Winfield tops Wheeling Central 67-56
WINFIELD - There have been a lot of what-ifs, close calls and late-game collapses this season that have prevented a solid Winfield team from being one of the area's best.
But thanks to a couple of big performances from big men, some swarming defense and ample free-throw shooting, the Generals had enough to notch their second victory in a row on Saturday.
The Generals forced 18 turnovers and hit 21 of 28 foul shots in dispatching Wheeling Central 67-56 on a snowy Saturday in front of an understandably sparse crowd at Winfield.
Big men Chris Turner (18 points, eight rebounds, three blocks) and Brock Pence (12 points, eight rebounds) took control early and guided Winfield.
"It's one of those games on a Saturday, it's snowy, there's nobody in the stands - the intensity level wasn't there," Winfield coach Pat McGinnis said. "It's a win and we'll take it. We've had a lot of close games this year so it was good to have a little bit of space. But give them credit, they kept coming."
The Generals (9-7) made an 11-0 run early in the second quarter to extend their lead to 12. And while the Maroon Knights (8-11) battled mostly behind Chase Harler's 23 points, the lead was never lower than six the rest of the way.
Credit Turner especially, who consistently made his presence felt on both ends of the floor all night long.

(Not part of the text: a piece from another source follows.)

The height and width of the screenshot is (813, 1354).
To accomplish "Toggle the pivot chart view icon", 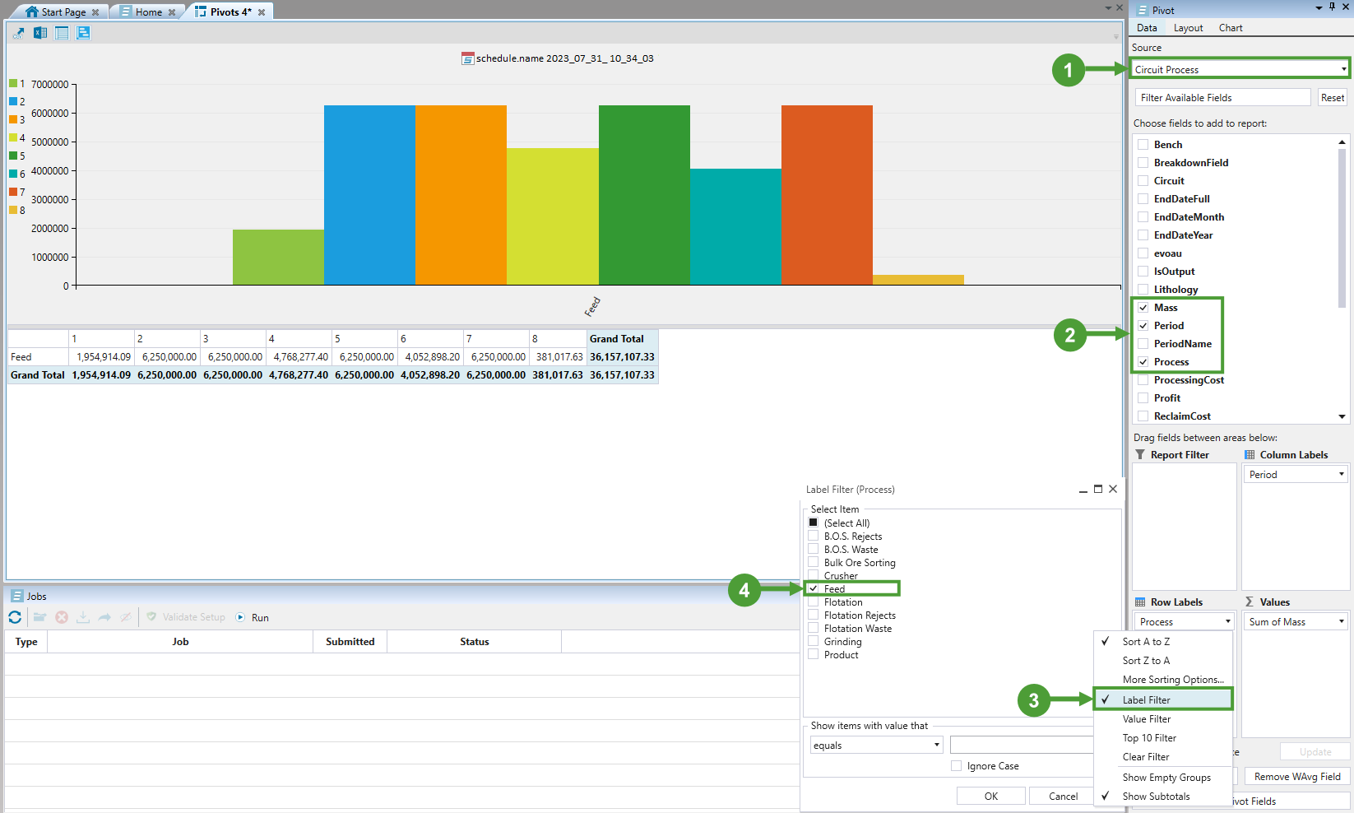I will click(83, 33).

"We just run what the coaches tell us to and hope everything works out," Turner said. "We try to feed the post as much as we can and if they double team, we try to kick it back out.
"We played Winfield basketball. We did what we do in practice everyday, which is try to keep the intensity up and trap as much as we can and try to force turnovers."

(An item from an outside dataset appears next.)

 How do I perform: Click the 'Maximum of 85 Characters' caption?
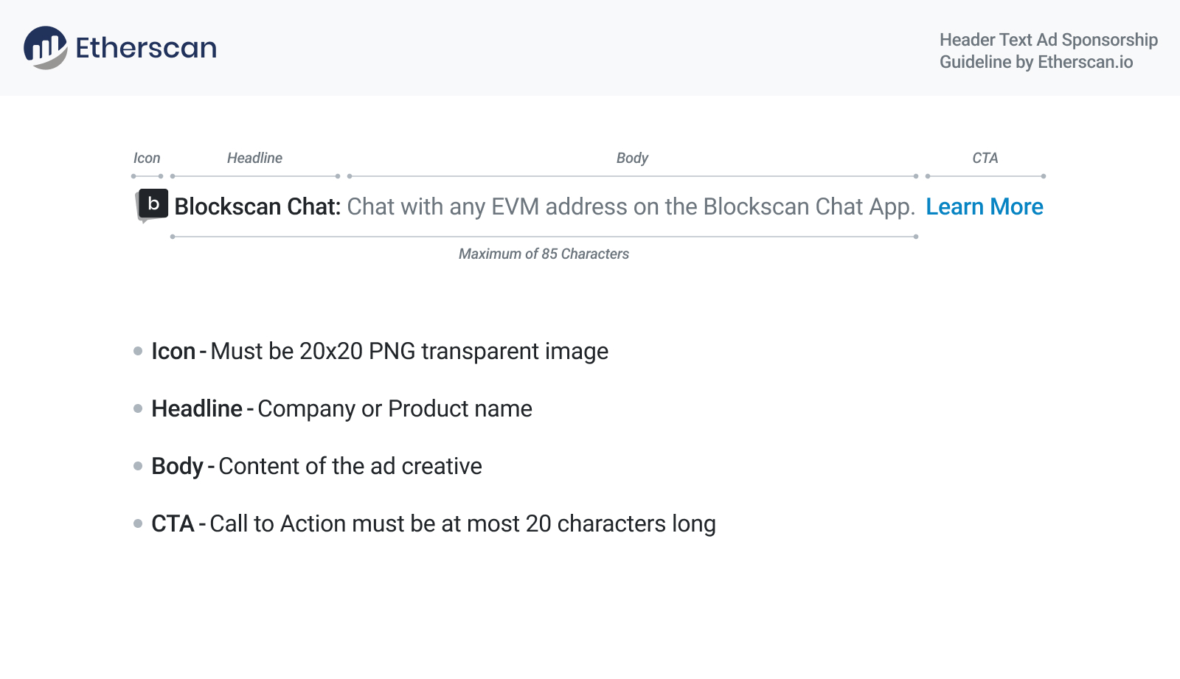544,254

The loss for Central was its second in consecutive nights in the Kanawha Valley after dropping a game to Class A No. 1 Charleston Catholic on Friday.

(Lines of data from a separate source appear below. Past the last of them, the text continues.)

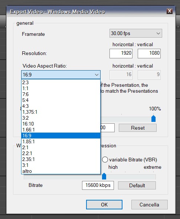The image size is (180, 219).
Task: Confirm export with OK button
Action: tap(104, 205)
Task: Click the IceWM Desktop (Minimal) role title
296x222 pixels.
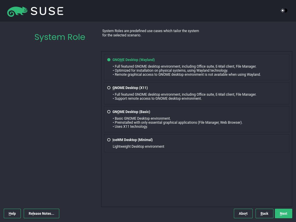Action: 132,140
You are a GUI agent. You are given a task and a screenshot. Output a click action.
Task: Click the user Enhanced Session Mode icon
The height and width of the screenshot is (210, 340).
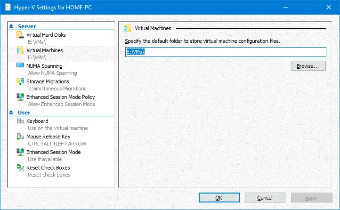tap(20, 153)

Maroon Knights coach Mel Stephens said it just wasn't his team's day . . . again.
"The first half I didn't think we played very well," Stephens said. "They came out and played much better the second half. [Winfield] is a good team and sometimes you've got to make your own breaks and right now we're not doing that. We've got to keep working, keep plugging away and get ready for the tournament."
Speaking of postseason play, the Generals could wind up being one of the most dangerous teams in the state if they're finally able to put together full games and performances.
Consider some of Winfield's losses - Princeton by six points, Wheeling Park by four, Capital, Parkersburg and Huntington by 3 and Hurricane by 2.
The Generals were an eyelash from winning some if not all of these games and had a few gone the other way, Winfield's program would certainly be getting a lot more buzz, especially locally.
"This team has underachieved, there's no question," McGinnis said. "This team has to pull together as a team. We've had some attitude problems. Once they get that corrected, I think they can be pretty good but as long as we have that undercurrent it's not going to happen. You can't have 'I' guys, you've got to have guys that want the team to do well.
"It's kind of like all year it seems we're getting there, but then something else would flare up. Once we get that straightened out, and I think it's gradually getting there - you hope you pull it together at the right time."
That right time would certainly be in a couple of weeks when sectionals start but as Saturday's win showed, maybe the Generals are starting to jell early.
"We've been so close," McGinnis said. "We've had opportunities, missed free throws at crucial times and things like that. We're in every game with a chance to win - we've just got to learn how to finish."
Zach Fisher added 14 points for Winfield, which made just 2-of-15 3-point attempts. David Park chipped in with 15 points for the Maroon Knights and Brandon Wallace added 10.